>> BEGIN

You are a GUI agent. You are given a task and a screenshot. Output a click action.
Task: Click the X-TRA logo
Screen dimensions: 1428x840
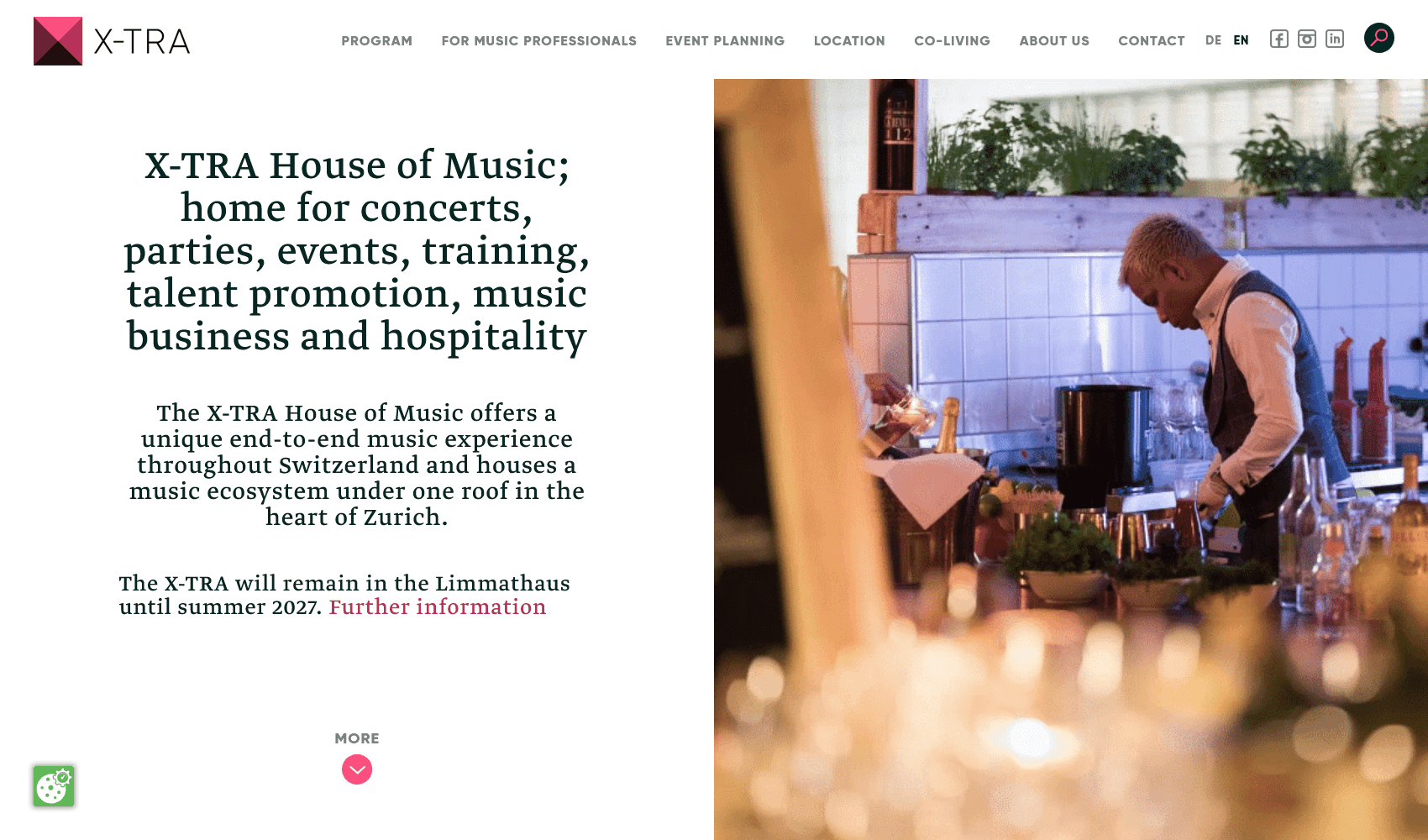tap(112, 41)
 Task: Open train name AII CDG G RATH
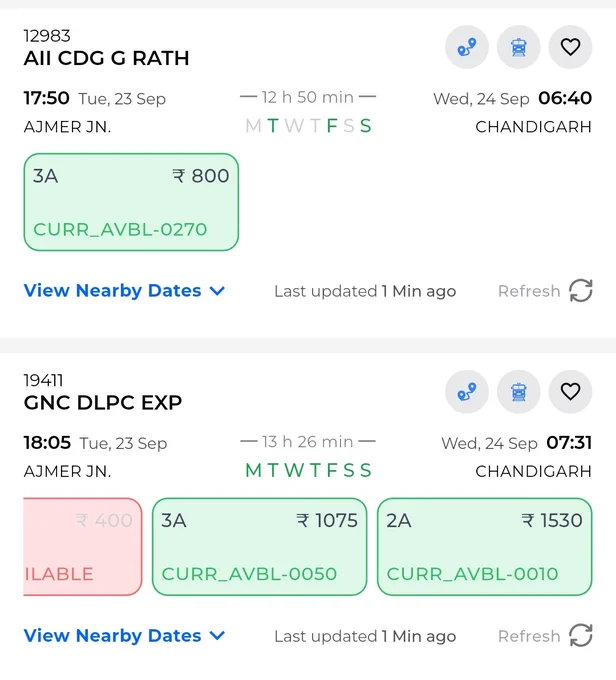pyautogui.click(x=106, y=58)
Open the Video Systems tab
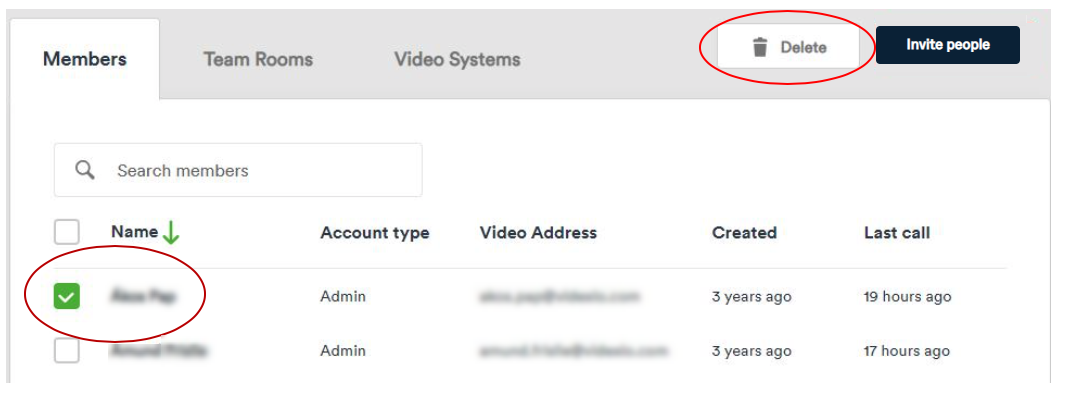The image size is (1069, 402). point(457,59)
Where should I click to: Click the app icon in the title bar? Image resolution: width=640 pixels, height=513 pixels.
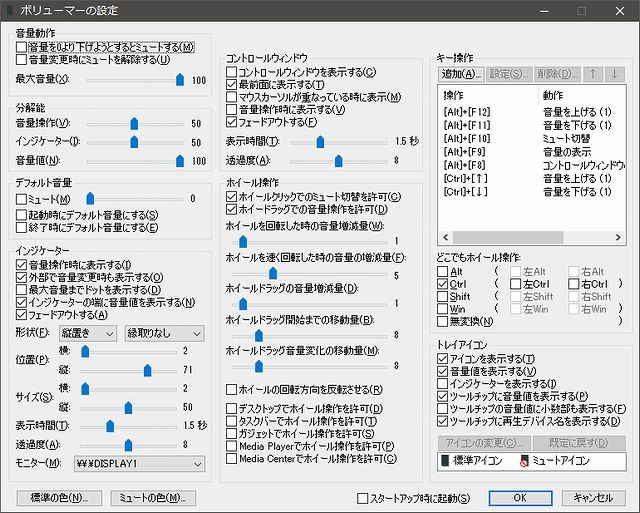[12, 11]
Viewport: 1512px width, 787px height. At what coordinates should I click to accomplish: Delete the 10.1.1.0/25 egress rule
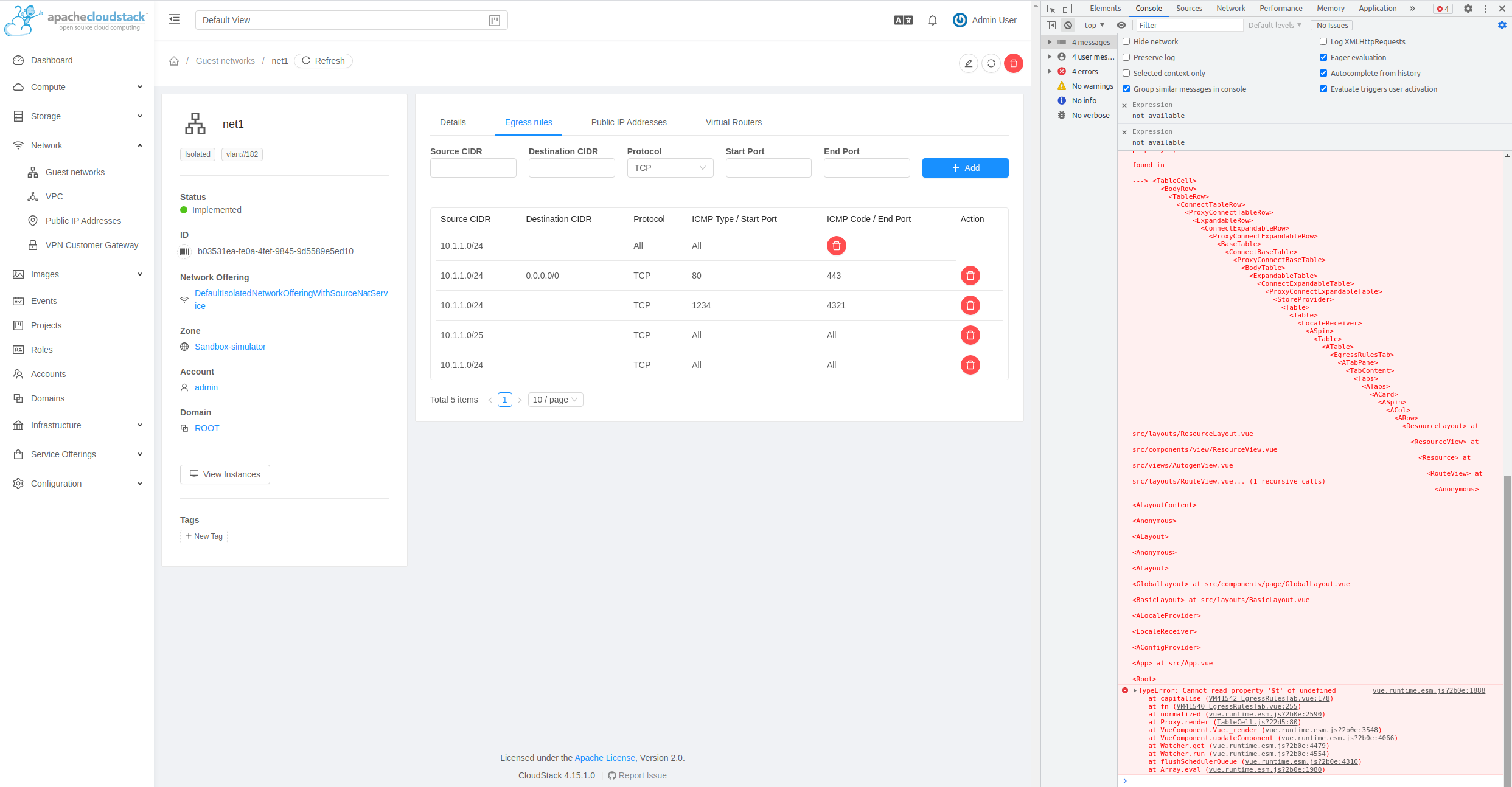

>> END

> _TASK TO COMPLETE_
Rewrite the part of the material that opens with the line containing "Where should I" and closes at the end of the material, substituting "ingress" for "egress" and keeping everything else unchanged. Leave the pictures out of your answer.

> _ANSWER TO THIS PROBLEM_
Where should I click to: Click the app icon in the title bar? Image resolution: width=640 pixels, height=513 pixels.
[12, 11]
Viewport: 1512px width, 787px height. At what coordinates should I click to accomplish: Delete the 10.1.1.0/25 ingress rule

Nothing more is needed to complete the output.